Saturday, June 11, 2011

Fukushima three months later: the sorcerer's apprentice

Three months after the nuclear power plant accident at Fukushima, how far is Japan along the plan to recovery?

At the plant, the situation is "stable" in the sense that there is no more risk of sudden degradation than there was a month ago. The workers may be becoming worn out, the rain season and associated risk of typhoon are worrisome, the work is hampered by the accumulation of radiation in every object on site, but there is some progress. For example, containers for radioactive water are being brought in; measurement instruments have been set up, humans and robots have entered the buildings a couple of times for a few minutes. Information is little by little coming out to reveal that the catastrophic events three months ago were much worse than first assessed, so the present looks better in comparison. There is no clear plan forward, so in a way this is like a "new frontier" for science.

In the region, the situation is slowly degrading as radioactivity is spreading in air, water, soil, and food, in a spotty, haphazard manner. However the long term effects of non-acute radioactivity are not well known. There are almost no casualties at present, and everyone is in the dark regarding the potential casualties in 20 or 30 years (the number of deaths attributable to Chernobyl varies from 64 to 985000, depending on what you read). The media are split between systematic under-reporting of the seriousness of the situation, systematic fear-mongering, and plain and simple silence as they have moved on to other topics.

Wondering about nuclear power, I am irresistibly reminded of the scene in Fantasia where Mickey Mouse, apprentice magician, uses magic brooms to do his chores for him, as an illustration of the dangers of power over wisdom.
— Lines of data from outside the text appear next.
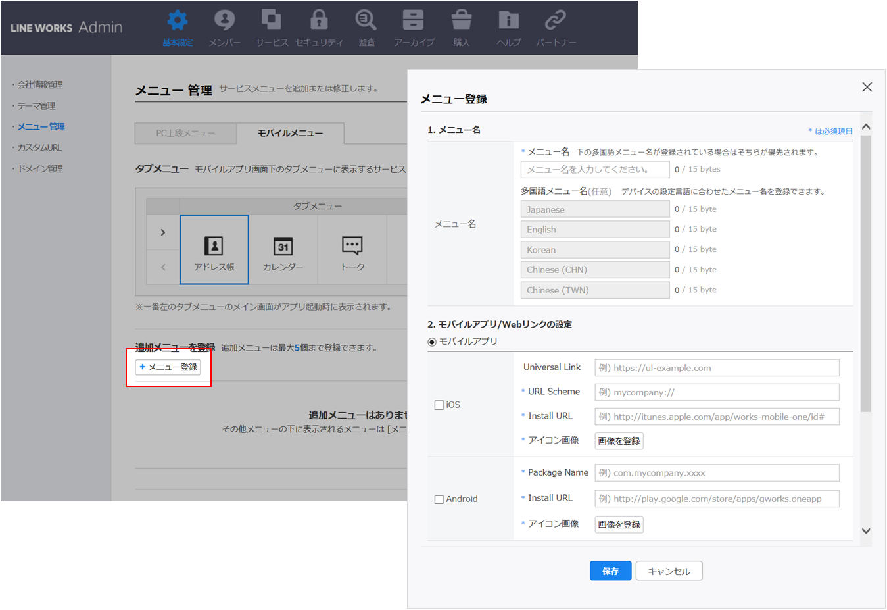Select the モバイルアプリ radio button

click(432, 342)
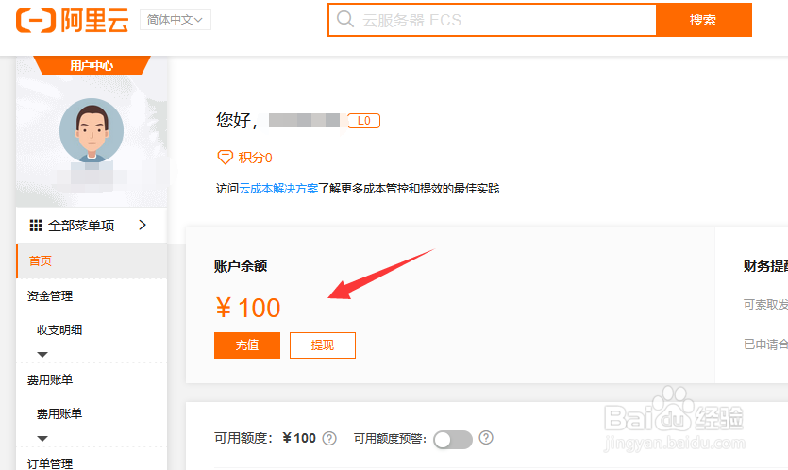Expand the arrow below 费用账单 submenu
788x470 pixels.
click(42, 438)
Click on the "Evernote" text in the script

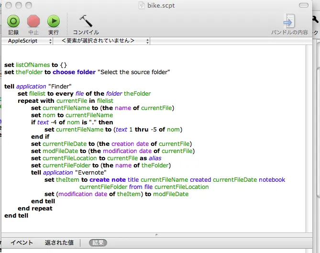click(91, 172)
Raw data: http://atmc.jp/plant/rad/?n=1
News aggregator: http://enenews.com
Japanese blog: http://ex-skf.blogspot.com

UPDATE: Italians have voted against developing nuclear power again in Italy. Their vote, by referendum, was quasi-unanimous: 94.05% of the votes!

1 comment:

  1. some great updates are available at:

    http://www.fairewinds.com

    Actually a good example of a scientist making his knowledge/observations understandable to the general public but not comprising on the scientific content. (Can we follow this example in (T)CS?)
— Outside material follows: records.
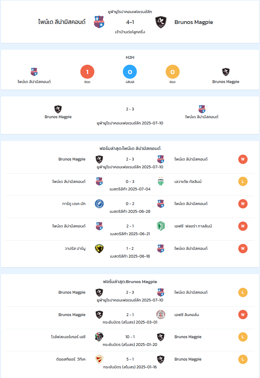This screenshot has height=378, width=260.
Task: Click the FC Flora Tallinn green crest
Action: (x=161, y=226)
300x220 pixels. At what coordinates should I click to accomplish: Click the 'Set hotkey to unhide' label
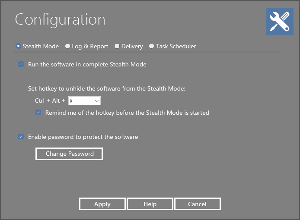pos(107,88)

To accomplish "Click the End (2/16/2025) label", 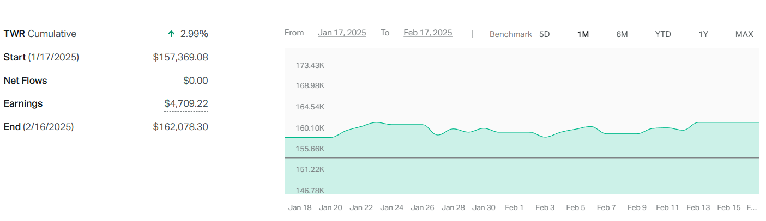I will coord(39,127).
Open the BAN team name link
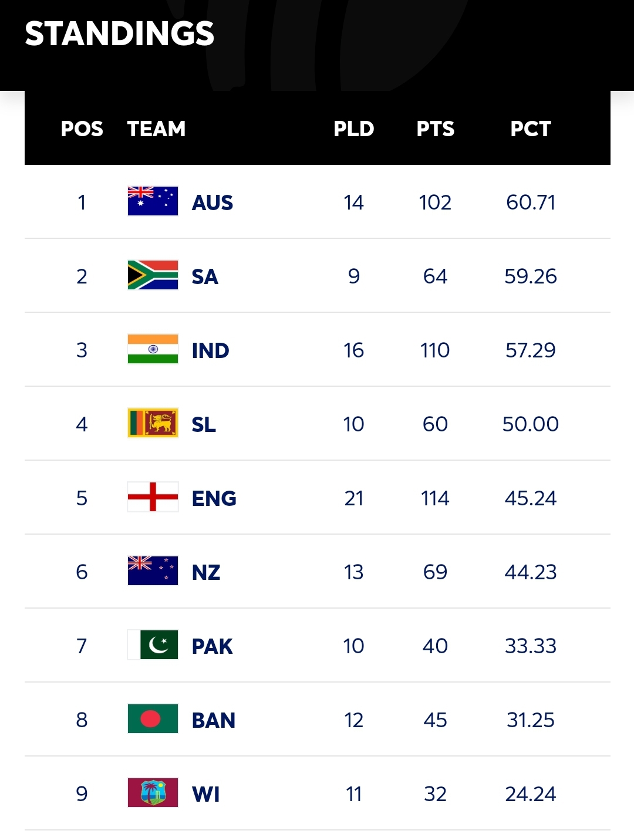This screenshot has width=634, height=834. 214,720
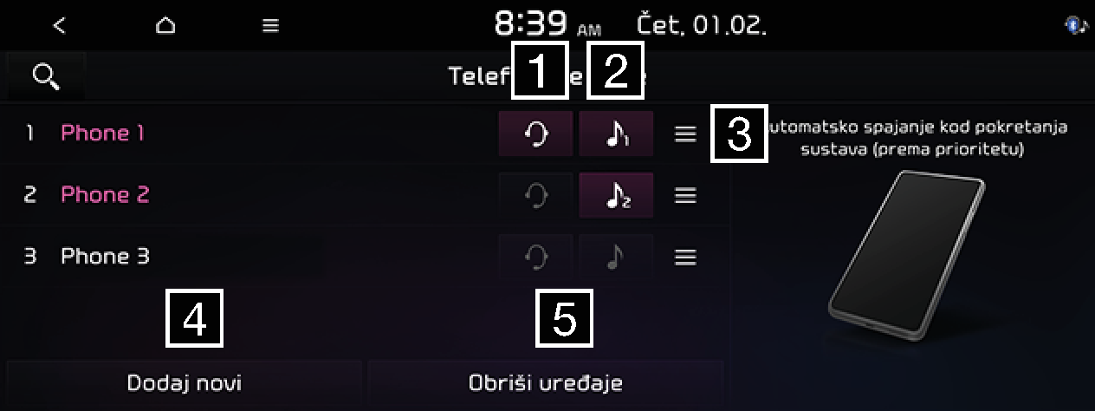Viewport: 1095px width, 411px height.
Task: Open the top bar hamburger menu
Action: pyautogui.click(x=270, y=25)
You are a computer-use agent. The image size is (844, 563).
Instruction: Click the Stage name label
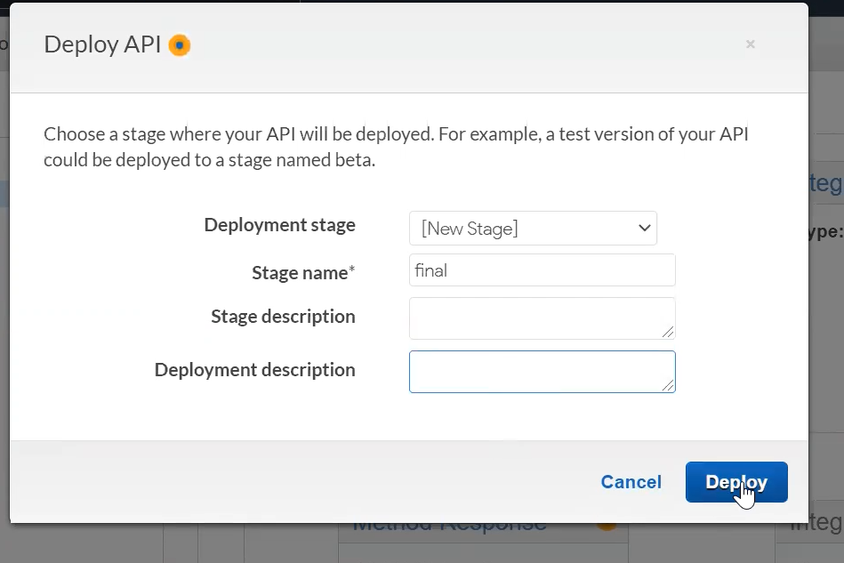point(303,273)
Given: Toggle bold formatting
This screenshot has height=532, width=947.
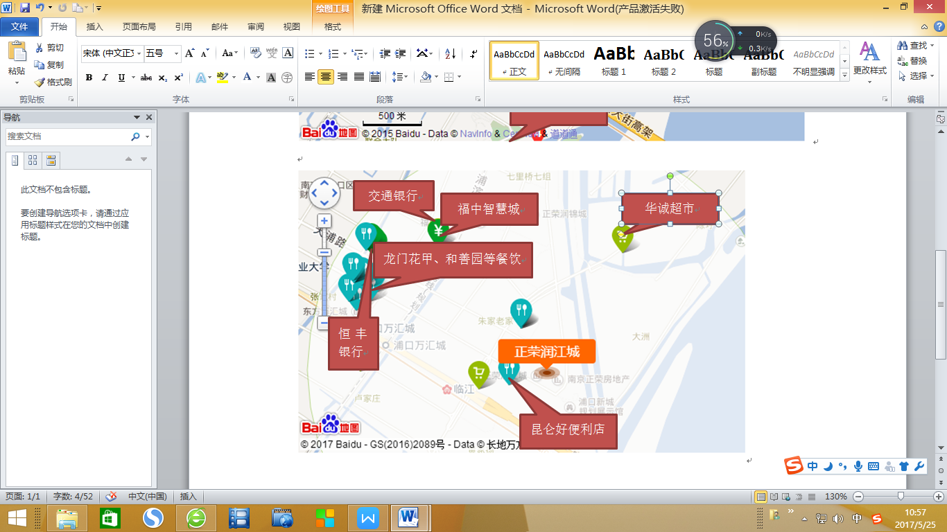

    Seems a couple things that have not been widely discussed: the second explosion at Fukushima was a nuclear explosion. The evidence points to the likely possibility that in Reactor 3 (the one with the MOX fuel), the spent fuel pool exploded (or detonated) causing that explosion to look much different (e.g. mushroom cloud) than the explosion in Reactor 1. One should note that this event alone (detonation of a spent fuel pool) is a comparable event to Chernobyl, although it seems that the explosion did not go as high into the atmosphere, and the higher the explosion goes, the farther the radiation can travel in a concentrated cloud.
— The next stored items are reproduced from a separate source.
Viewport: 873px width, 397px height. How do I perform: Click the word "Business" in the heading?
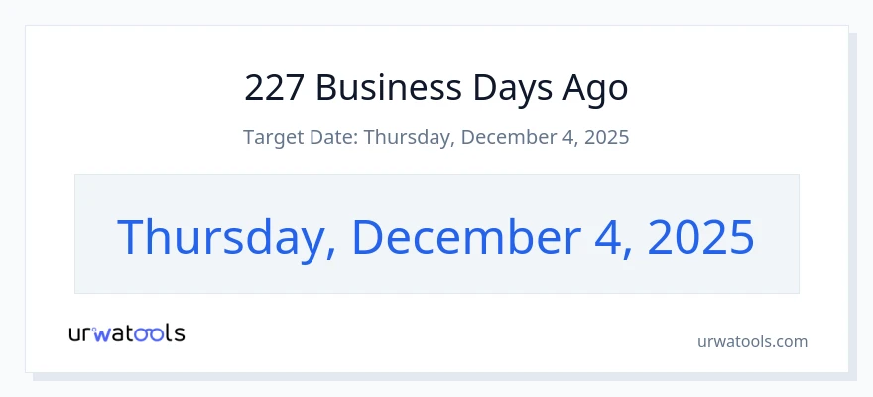[389, 88]
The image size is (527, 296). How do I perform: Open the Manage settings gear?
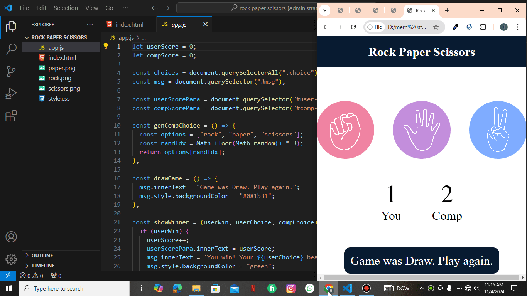(x=11, y=259)
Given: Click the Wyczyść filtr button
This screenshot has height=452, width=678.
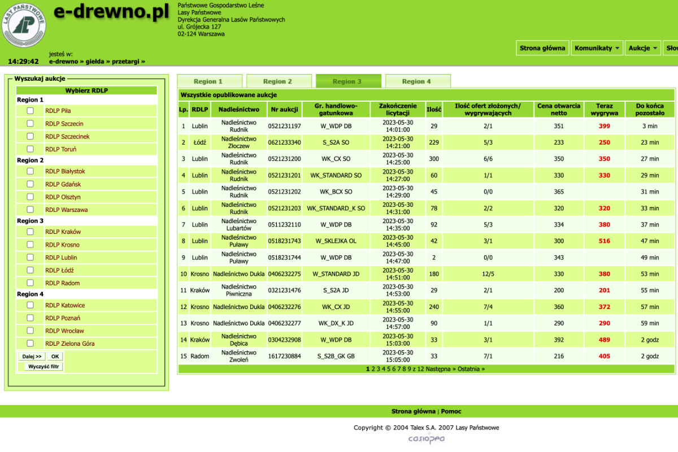Looking at the screenshot, I should (44, 367).
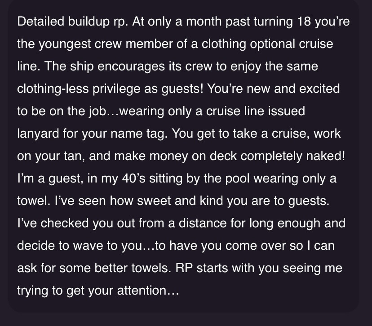
Task: Click empty dark area below message bubble
Action: pyautogui.click(x=186, y=320)
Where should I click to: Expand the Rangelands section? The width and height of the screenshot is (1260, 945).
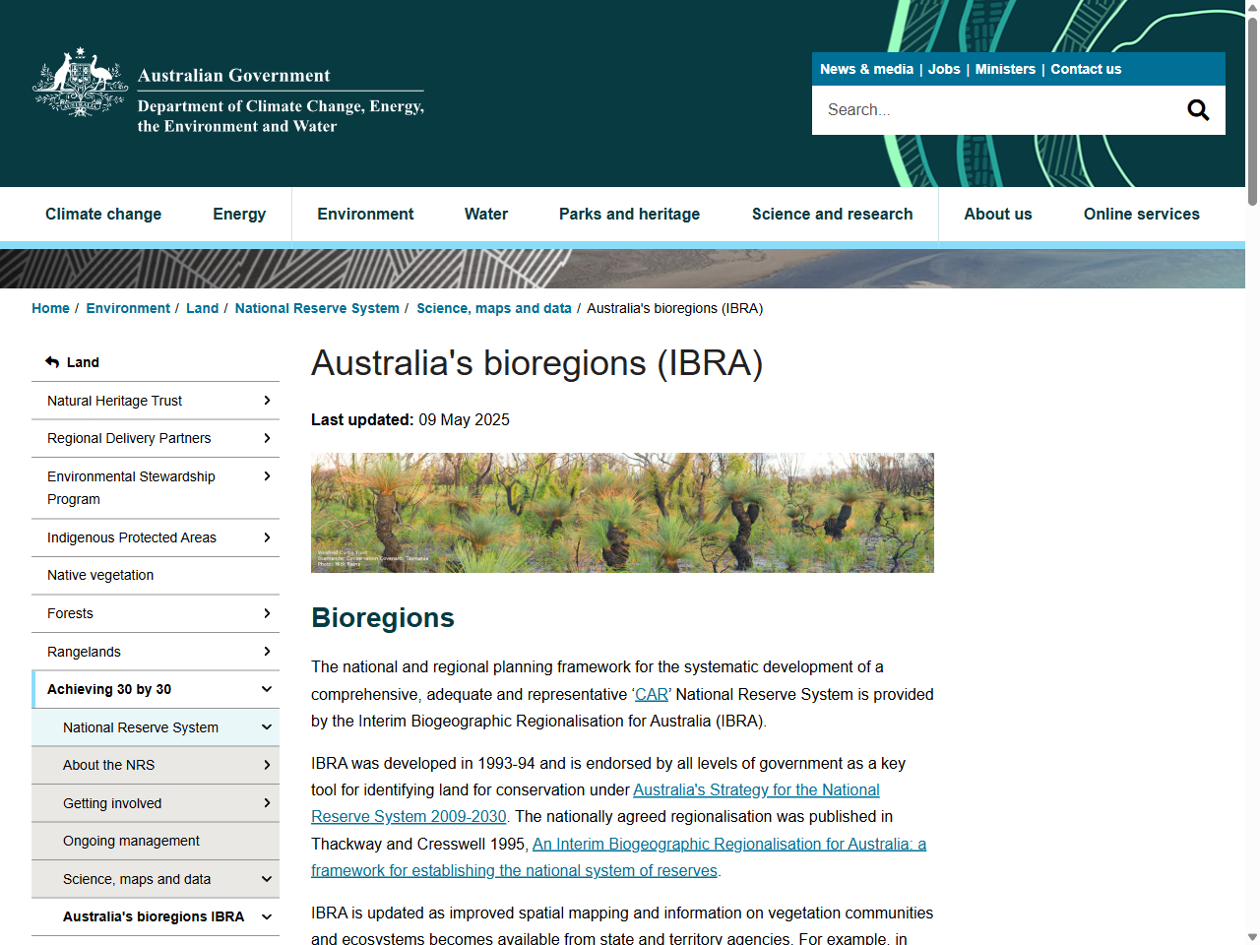point(267,652)
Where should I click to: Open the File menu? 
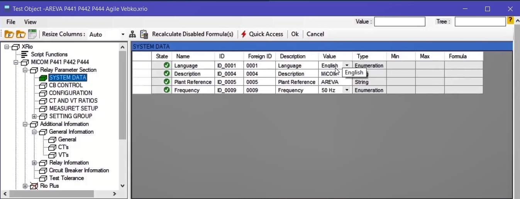[11, 22]
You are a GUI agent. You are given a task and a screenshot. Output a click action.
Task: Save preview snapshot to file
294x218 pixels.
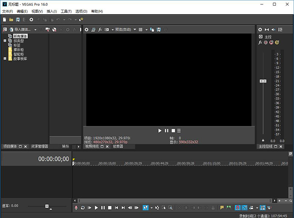(159, 30)
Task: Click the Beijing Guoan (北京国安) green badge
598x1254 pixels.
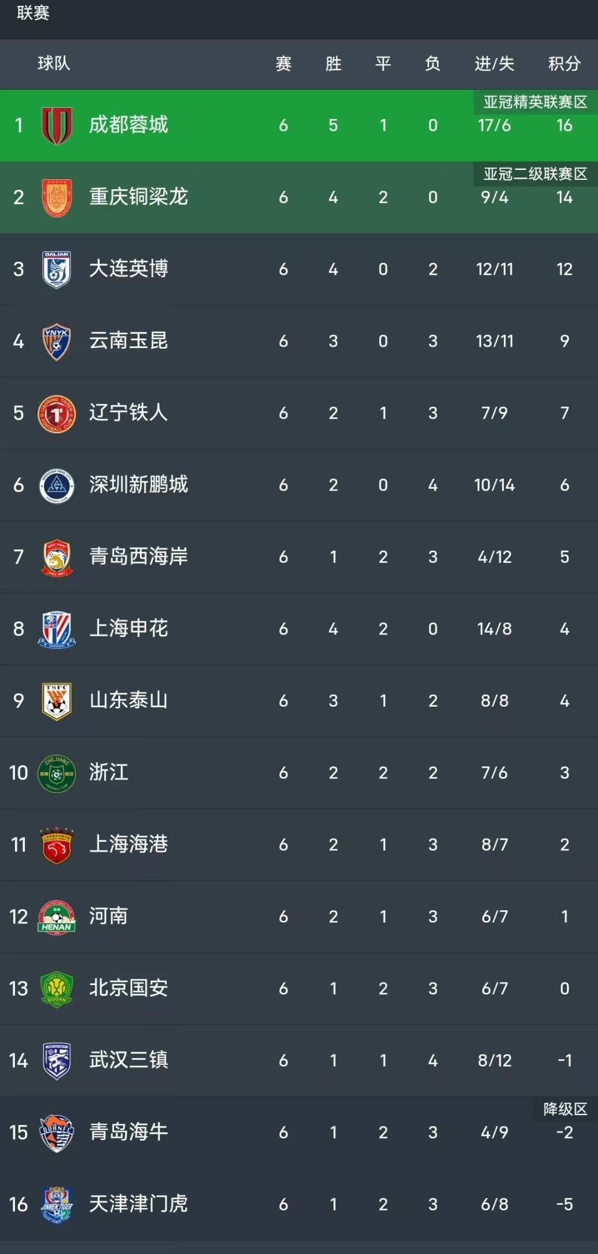Action: click(x=57, y=989)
    We should also realize that Chernobyl basically stopped its large scale release of radioactivity into the atmosphere after about two weeks. Fukushima is still leaking into the air and into the ocean and this is after three months. This disaster is also in a much more densely populated area than Chernobyl and near (approx 150 miles of) a metro area of 30 million people, which has never happened before.

    This is truly a terrible disaster (much worse than Chernobyl--an 8 at least) and it is shocking how little coverage it has been receiving.